Молодежь ищет своего места – а перед ней вместо настоящего дома - кукольный, вместо семьи - случайное семейство, иллюзия благодатной жизни в глубинке. Каждое действующее лицо встречающееся Порции персонифицирует ту или иную сферу жизни, открывающиеся перед ней перспективы. Вот жизнь вертопраха и приживалы. Вот путь делового человека, здесь представителя искусства, судьба военного. Перед Порцией открывается прошлое и настоящее. И среди всего этого надо найти дорогу к будущему. Но все источники замутились, все пребывает в расстройстве, разброде и шатании.
Все стало слишком сложным. А потому новая Порция слаба не сама по себе, а в сравнении со сложностью и запутанностью жизни. Ее представления неверны, ее поступки ошибочны, но разве может быть по-другому у того, кто начинает с чистого листа?
Шекспировской Порции было отведено четкое место, для боуэновской его нет (даже отцовский завет оказывается иллюзией). Может быть дело в литературщине, в стремлении приукрашать, которого оказался не чужд и Шекспир, а может в изменившихся временах.
Боуэн пишет книгу не просто о растерянной сиротке, которую надо пожалеть, она рисует портрет очередного брошенного на произвол судьбы поколения, которое не имеет в себе мерки добра и зла, а потому не может иметь мерила справедливости. Это роман не просто об отчуждении между людьми, живущими в одном доме (хотя и это уже трагично само по себе), он о распаде связей между поколениями, между настоящим, прошлым и будущим. Не сыновья, не родители, не любовники. Живут и не знают, что к чему. «Люди, конечно, счастливы, но каждый по отдельности обрекает себя на несчастье».

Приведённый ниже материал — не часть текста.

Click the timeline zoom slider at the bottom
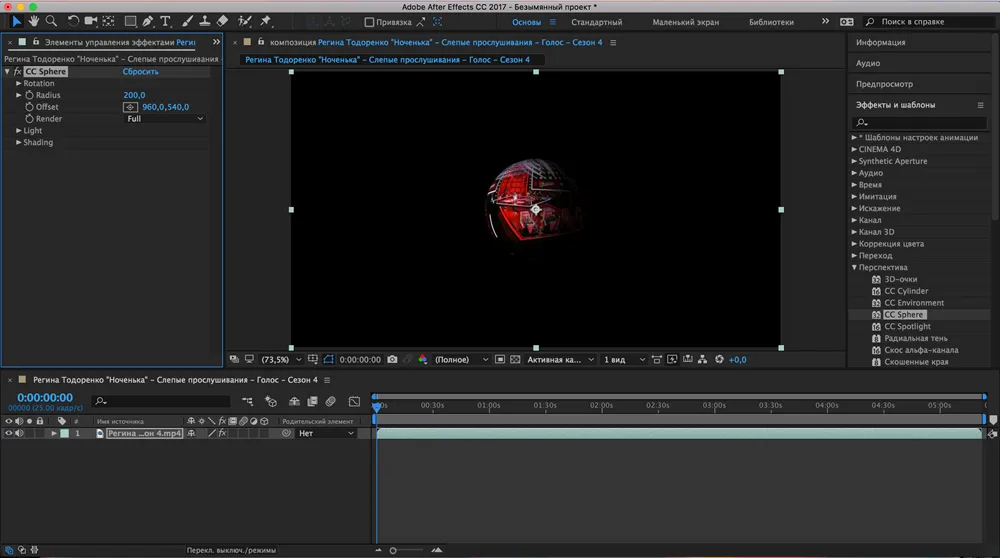This screenshot has width=1000, height=558. pyautogui.click(x=392, y=550)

«Смерть сердца» вполне себе символичное название в плане метода Боуэн. Было бы большим заблуждением ожидать от книги преддверия современных нюней о травме и скорби. Роман Боуэн - это, если можно так сказать, литературная литература.
Да, перед нами прекрасный образчик психологической прозы, которой ныне катастрофически не хватает. Но тут психологизм XX века. Это означает, что книга написана не чувствилищем, не взахлеб, она тонко и порой даже излишне рационально нарочито выстроена. Это остроумный (то есть не лишенный изощренной иронии), тщательно сконструированный психологизм, а не жаркая эмоциональная история. Проза умного сердца.
При этом в самом романе Боуэн мы попадаем в эпоху слишком чувствительную, когда впечатлений и эмоций много, а сердце молчит как мертвое. В такие времена все перевернуто, и делами сердечными называют то, что к сердцу не имеет никакого отношения («когда дело доходит до боли вымышленные чувства не отличишь от настоящих»). Страсти и впечатления влекут человека в неизведанном направлении, а сердца с его способностью соединять, сопрягать разрозненное воедино не хватает. Антиномия «сердце против чувств», кажется абсурдной, но, похоже, что в романе речь идет именно об этом. Поэтому «смерть сердца» - социальный, а не только индивидуальный диагноз.
Ситуация знакомая. Поэтому здесь вновь можно вернуться к теме актуальности.
Роман Боуэн посвящен молодежи, он взывает к нашей ответственности перед ней, ставит вопрос, о том способны ли «взрослые», погрязшие в «проблемах» обратить на нее внимание, вспомнить о ней и прийти ей на помощь.